That was one evening. Now, how long will the rest of it take?

Sunday 19 August 2007

A wet weekend

The FTP client code is pretty much there, though I still need to write code to drain headers for the HTTP proxy case. And then the rest is pretty much just plumbing it all together -- of which there will be a fair volume.

Today's screen capture is how the UI will look during a transfer -- a float-up panel with a live throbber in front of the disabled directory views.

Saturday 18 August 2007

After a break

Last week I was at Recombination so nothing done then.

Now I've started to wire up the logon dialog. This included a bit of shuffling of the main UI, and preparing to split the DirectoryPanel into UI (repeated) and Directory Model classes (local and FTP); and starting the process of writing an FTP client against the .Net socket APIs.

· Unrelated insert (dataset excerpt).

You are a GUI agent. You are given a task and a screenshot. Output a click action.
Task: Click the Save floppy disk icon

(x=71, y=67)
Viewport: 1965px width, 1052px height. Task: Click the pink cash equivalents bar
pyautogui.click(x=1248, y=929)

Writing the logon dialog exposed one Mono quirk. The UseSystemPasswordChar property on the text-box doesn't seem to do anything. I resorted to self.pwdTB.PasswordChar = u'\u2022' as a portable solution.

Also, you can use the Data Protection API for more safely storing passwords:

import clr
clr.AddReference("System.Security")
from System.Security.Cryptography import *
import System.Text
import System

…

  def getSecureValue(self, section, key, default):
    raw = self.getValue(section, key, None)
    if raw== None:
      return default
    try:
      array = System.Convert.FromBase64String(raw)
      chars = ProtectedData.Unprotect(array,
        None, DataProtectionScope.CurrentUser)
      result = System.Text.Encoding.UTF8.GetString(chars)
      for i in range(chars.Length):
        chars[i] = 0
      return result
    except System.Exception, ex:
      print ex.ToString()
      return default

  def setSecureValue(self, section, key, value):
    bytes = System.Text.Encoding.UTF8.GetBytes(value)
    try:
      safed = ProtectedData.Protect(bytes,
        None, DataProtectionScope.CurrentUser)
      for i in range(bytes.Length):
        bytes[i] = 0
      string = System.Convert.ToBase64String(safed)
      for i in range(safed.Length):
        safed[i] = 0
      self.setValue(section, key, string)
    except System.Exception, ex:
      print ex.ToString()

which stores the password as an encrypted Base64 blob -- and works with Mono on Win32 as well. The weak point is the password kept in memory as a string (immutable) -- if you can use it as char array, you can wipe that when done.

Tuesday 7 August 2007

Meets minimum

After a bit more fiddling with P/Invoke code, I have hooked into the Win32 Recycle or Delete APIs; though at the moment multiple file delete is done one file at a time. But the directory pane is roughly meets-minimum standard.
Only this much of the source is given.